* [Your task]:
For the material below, the expected output is exactly the lines between the line holding "Click the dollar amount box on check" and the line holding "The height and width of the screenshot is (437, 600).", inclusive, with pictures left out.

* [Material to process]:
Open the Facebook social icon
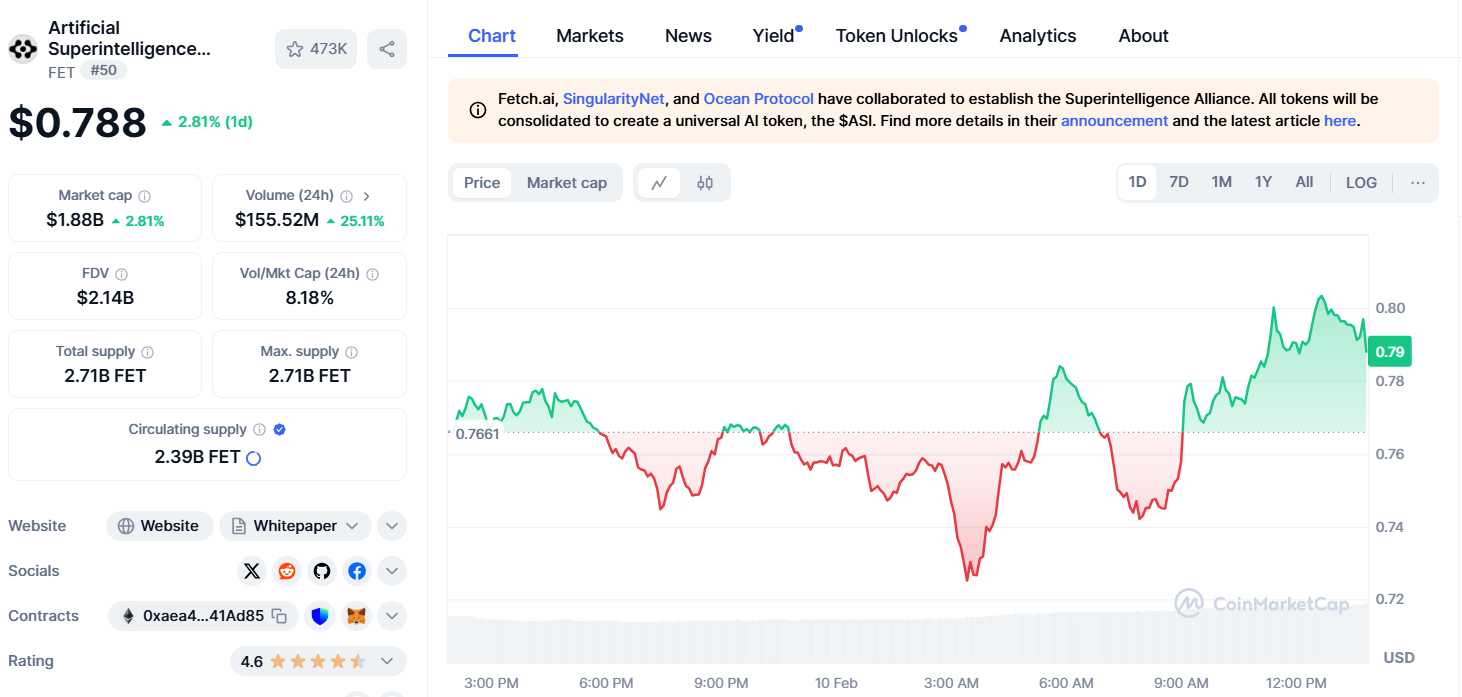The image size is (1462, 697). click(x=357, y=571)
* * *
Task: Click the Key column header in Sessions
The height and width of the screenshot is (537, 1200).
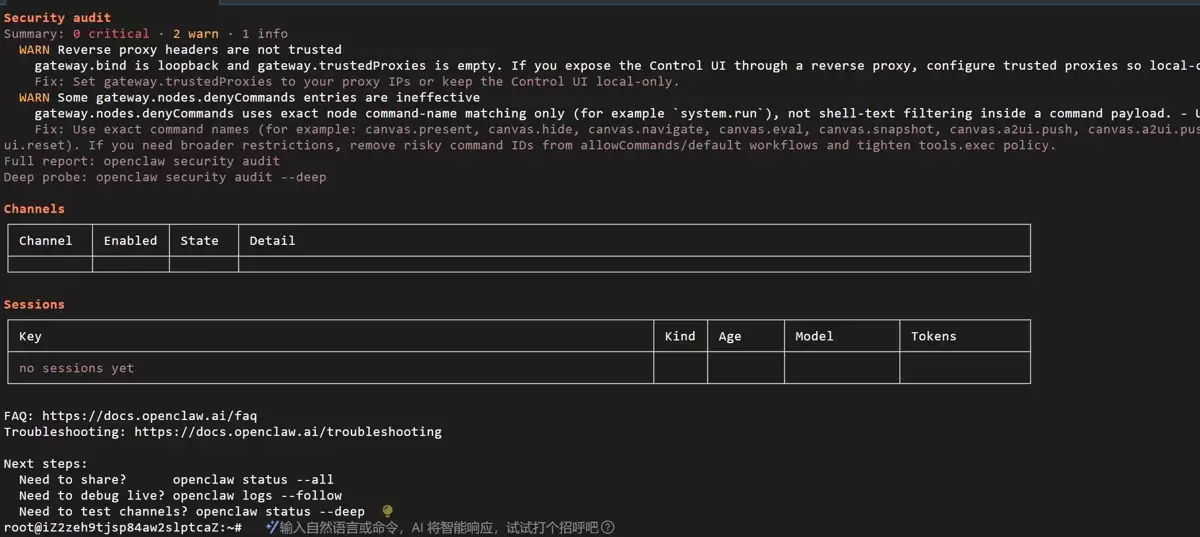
* * *
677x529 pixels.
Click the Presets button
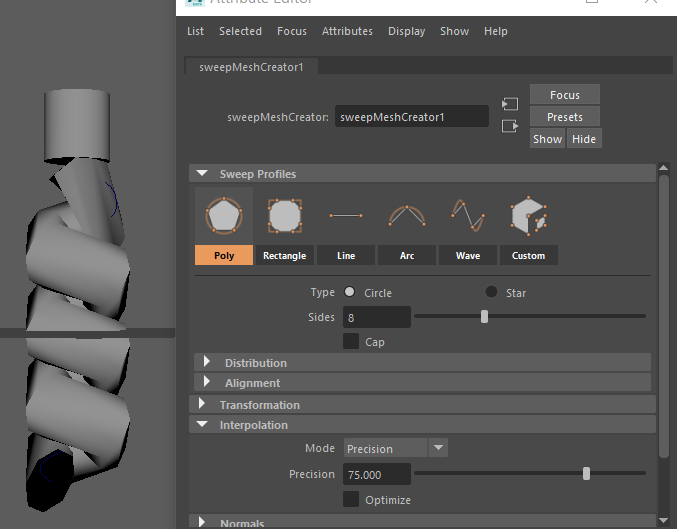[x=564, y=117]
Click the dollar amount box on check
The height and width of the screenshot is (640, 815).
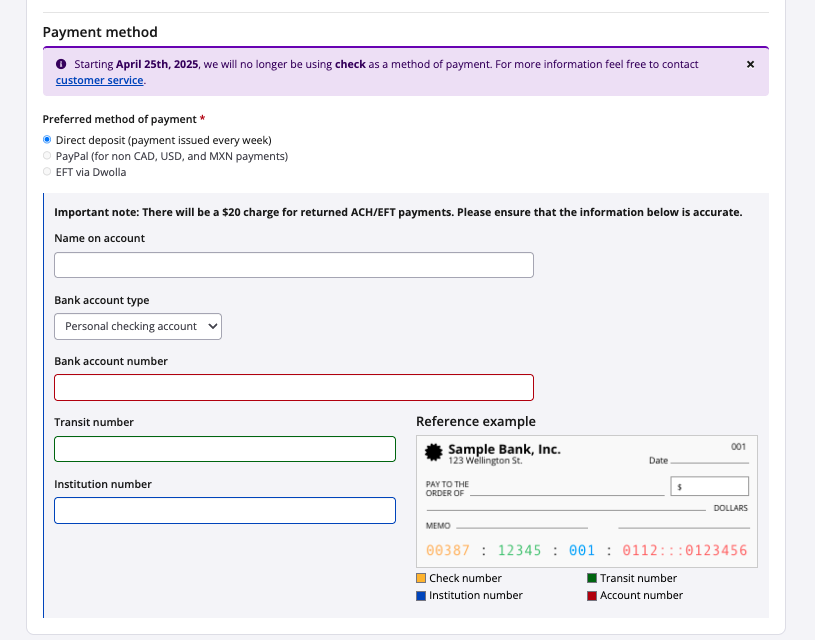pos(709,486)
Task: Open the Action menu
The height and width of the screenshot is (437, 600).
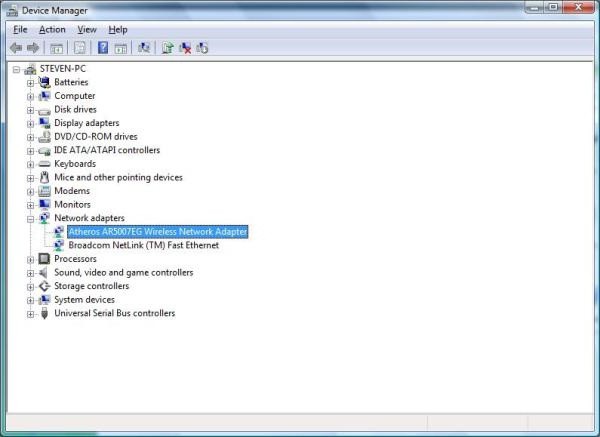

* [Result]:
Click the dollar amount box on check
The height and width of the screenshot is (640, 815).
pos(709,486)
Task: Open the Action menu
The height and width of the screenshot is (437, 600).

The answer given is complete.